L’article 52 de la même loi dispose que quiconque, par quelque moyen que ce soit, endommage, altère ou détruit un monument archéologique, artistique ou historique encourt une peine de prison de trois à dix ans et une amende pouvant aller jusqu’à la valeur du dommage causé. Le retrait de la grille historique, la préparation ad hoc de la piscine et son utilisation dans un contexte privé sans preuve d’autorisation fédérale constituent, prima facie, une infraction grave. Le recteur Carballo García, en présidant personnellement la célébration en sa qualité d’autorité suprême du lieu, et l’administrateur sous sa protection, pourraient faire l’objet de procès-verbaux administratifs, d’amendes, de l’obligation de rétablir l’état original et, en cas d’altération intentionnelle prouvée, d’une plainte pénale. Tout indique que les autorités fédérales des Sites et Monuments historiques n’avaient pas été informées au préalable de l’événement, selon les preuves disponibles.
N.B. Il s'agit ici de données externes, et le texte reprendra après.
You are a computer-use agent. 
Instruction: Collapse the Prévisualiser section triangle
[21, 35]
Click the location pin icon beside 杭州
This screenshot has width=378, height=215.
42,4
Des questions inévitables se posent. A-t-il agi sous l’autorisation du contrôleur et administrateur de la Cathédrale, protégé du recteur, qui a orchestré cet acte pour exposer le patrimoine historique et religieux de la chapelle abritant d’importantes reliques et objets historiques ? Où se trouvaient les membres de la Garde nationale, tenus de veiller sur le lieu et son contenu ? Existait-il une autorisation des autorités fédérales des Sites et Monuments historiques pour organiser un événement privé en utilisant et en manipulant une relique appartenant au premier martyr mexicain ?

Après la célébration religieuse, qui a permis que la réception ait lieu dans le jardin des chanoines pour un rassemblement familial ? Désormais, les espaces historiques religieux sont loués ou prêtés pour des réceptions VIP comme celle de ce baptême. Qui ne respecte pas le siège où se trouve le principal centre de l’Église métropolitaine en tant que lieu de prière et de culte religieux ? Jusqu’où s’étendent les réseaux de ceux qui considèrent que le patrimoine national leur appartient comme s’il était leur propriété ?

L’utilisation des fonts baptismaux liés au patron de l’archidiocèse, le retrait de leur protection historique et la transformation d’espaces sacrés en venues pour des événements privés réservés aux proches révèlent un schéma d’appropriation qui érode à la fois le patrimoine matériel de la Nation et la crédibilité de ceux qui ont le devoir de le protéger. Tel est le niveau de la crise qui frappe l’Église archidiocésaine, et les fidèles ont droit à des réponses claires tandis que les autorités fédérales doivent rétablir l’ordre dû.